La mostra si articola in tre principali filoni narrativi. Le esportazioni forzate e il mercato dell’arte – è la prima sezione e si riferisce all’alterazione subita dal mercato dell’arte all’indomani della stipulazione dell’asse Roma-Berlino (1936); per assecondare le brame collezionistiche di Adolf Hitler ed Hermann Göring, i gerarchi fascisti favorirono il permesso di cessione di importanti opere d’arte, anche sotto vincolo, come il Discobolo Lancellotti (vincolato dal 1909), copia romana del celebre bronzo di Mirone – fra le opere di spicco della rassegna – o i capolavori della collezione Contini Bonacossi di Firenze.
Spostamenti e ricoveri è il secondo filone narrativo: nel 1939 con l’invasione della Polonia da parte di Hitler, il ministro dell’educazione Giuseppe Bottai mise in atto le operazioni di messa in sicurezza del patrimonio culturale, con la conseguente elaborazione del piano per lo spostamento delle opere d’arte. Da qui si dipanano molte storie: i rapporti tra i sovrintendenti italiani e il Vaticano, l’impegno dei singoli funzionari per inventariare e nascondere i beni culturali nel Lazio, in Toscana, a Napoli, in Emilia e nel Nord Italia, l’impegno fondamentale di curatrici donne, quali Fernanda Wittgens, Palma Bucarelli, Noemi Gabrielli, Jole Bovio ed altre, nonché la razzia della Biblioteca Ebraica di Roma.

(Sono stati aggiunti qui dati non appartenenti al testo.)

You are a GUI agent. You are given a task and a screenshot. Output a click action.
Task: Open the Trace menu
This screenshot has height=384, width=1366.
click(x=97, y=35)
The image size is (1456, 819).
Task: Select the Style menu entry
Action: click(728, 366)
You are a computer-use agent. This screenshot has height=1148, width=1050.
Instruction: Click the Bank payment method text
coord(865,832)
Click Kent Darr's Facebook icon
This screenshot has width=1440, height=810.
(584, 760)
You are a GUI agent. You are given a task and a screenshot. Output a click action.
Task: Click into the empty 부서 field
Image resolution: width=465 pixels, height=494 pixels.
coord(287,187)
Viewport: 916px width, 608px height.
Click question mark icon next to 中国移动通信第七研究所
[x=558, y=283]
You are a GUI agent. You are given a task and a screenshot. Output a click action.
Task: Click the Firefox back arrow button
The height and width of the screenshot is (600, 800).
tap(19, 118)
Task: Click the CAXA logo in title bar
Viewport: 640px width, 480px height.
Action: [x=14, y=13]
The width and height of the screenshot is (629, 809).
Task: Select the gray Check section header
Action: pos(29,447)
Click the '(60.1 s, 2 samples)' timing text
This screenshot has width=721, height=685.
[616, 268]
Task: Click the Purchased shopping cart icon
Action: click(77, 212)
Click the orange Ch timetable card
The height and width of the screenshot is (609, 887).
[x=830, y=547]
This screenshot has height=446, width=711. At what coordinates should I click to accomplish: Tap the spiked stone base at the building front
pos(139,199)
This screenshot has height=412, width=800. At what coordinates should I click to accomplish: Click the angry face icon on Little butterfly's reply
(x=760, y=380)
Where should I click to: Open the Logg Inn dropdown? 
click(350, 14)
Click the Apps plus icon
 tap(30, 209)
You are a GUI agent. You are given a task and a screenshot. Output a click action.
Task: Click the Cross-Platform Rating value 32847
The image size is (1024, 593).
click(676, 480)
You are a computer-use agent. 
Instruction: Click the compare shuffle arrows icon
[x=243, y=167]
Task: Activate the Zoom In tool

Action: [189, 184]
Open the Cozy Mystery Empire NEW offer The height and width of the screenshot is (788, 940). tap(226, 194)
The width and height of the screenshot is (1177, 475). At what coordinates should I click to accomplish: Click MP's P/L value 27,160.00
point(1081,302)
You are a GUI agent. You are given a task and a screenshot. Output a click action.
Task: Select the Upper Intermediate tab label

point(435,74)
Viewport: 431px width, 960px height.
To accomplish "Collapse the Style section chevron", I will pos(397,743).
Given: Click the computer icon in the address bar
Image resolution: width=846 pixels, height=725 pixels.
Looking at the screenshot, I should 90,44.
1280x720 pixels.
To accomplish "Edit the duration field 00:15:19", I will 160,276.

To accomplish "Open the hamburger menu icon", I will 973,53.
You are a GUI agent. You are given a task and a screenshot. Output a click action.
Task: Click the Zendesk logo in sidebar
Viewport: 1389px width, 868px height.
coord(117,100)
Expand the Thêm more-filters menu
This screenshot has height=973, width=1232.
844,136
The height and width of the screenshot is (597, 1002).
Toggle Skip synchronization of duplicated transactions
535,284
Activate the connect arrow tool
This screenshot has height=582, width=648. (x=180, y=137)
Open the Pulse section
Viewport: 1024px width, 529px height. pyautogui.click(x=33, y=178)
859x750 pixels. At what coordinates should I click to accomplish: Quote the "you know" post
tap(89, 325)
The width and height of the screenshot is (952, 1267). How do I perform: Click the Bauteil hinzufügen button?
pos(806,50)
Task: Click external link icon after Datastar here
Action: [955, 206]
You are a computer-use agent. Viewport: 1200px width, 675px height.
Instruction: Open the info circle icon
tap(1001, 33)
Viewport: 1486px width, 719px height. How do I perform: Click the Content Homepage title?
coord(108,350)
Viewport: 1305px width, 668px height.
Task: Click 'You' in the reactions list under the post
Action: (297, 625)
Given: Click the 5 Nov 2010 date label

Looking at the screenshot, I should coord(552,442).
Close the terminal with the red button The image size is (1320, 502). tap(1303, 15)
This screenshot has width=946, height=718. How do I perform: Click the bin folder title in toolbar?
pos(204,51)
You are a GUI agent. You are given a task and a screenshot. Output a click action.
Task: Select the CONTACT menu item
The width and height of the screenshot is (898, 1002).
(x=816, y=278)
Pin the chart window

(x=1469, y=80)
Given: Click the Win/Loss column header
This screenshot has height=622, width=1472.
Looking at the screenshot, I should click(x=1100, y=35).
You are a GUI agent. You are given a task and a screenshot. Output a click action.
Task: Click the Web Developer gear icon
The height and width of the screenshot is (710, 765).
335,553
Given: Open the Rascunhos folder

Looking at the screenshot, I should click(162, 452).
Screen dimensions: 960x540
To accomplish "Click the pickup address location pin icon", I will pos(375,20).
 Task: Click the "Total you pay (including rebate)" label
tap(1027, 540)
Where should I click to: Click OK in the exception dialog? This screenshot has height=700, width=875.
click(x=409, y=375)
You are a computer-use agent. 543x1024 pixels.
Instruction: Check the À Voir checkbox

Tra le figure-chiave di questa sezione figura Pasquale Rotondi, il giovane soprintendente delle Marche che fu incaricato di approntare un deposito nazionale e mise in salvo nei depositi di Sassocorvaro e Carpegna capolavori provenienti da Venezia, Milano, Urbino e Roma, per un totale di circa diecimila opere sotto la sua custodia.
Un caso esemplare nella formazione di un’identità professionale degli storici dell’arte italiani.
Il terzo ed ultimo filone – La fine del conflitto e le restituzioni – prende in considerazione le missioni per il recupero e la salvaguardia delle opere trafugate al termine della guerra. Ai funzionari italiani si affiancarono gli uomini della “Monuments, Fine Arts, and Archives Program” (MFAA), una task force composta da professionisti dell’arte provenienti da tredici diversi paesi ed organizzata dagli Alleati durante il secondo conflitto mondiale per proteggere i beni culturali e le opere d’arte nelle zone di guerra.
Con la fine della guerra ebbe inizio l’avventura delle restituzioni dei beni trafugati dai nazisti con oltre seimila opere ritrovate finora.
Il pubblico potrà inoltre ammirare centoquaranta riproduzioni fotografiche e oltre trenta documenti storici e visionare più di una ventina di estratti da filmati d’epoca; testimonianze significative di una delle pagine più drammatiche della storia del nostro Paese.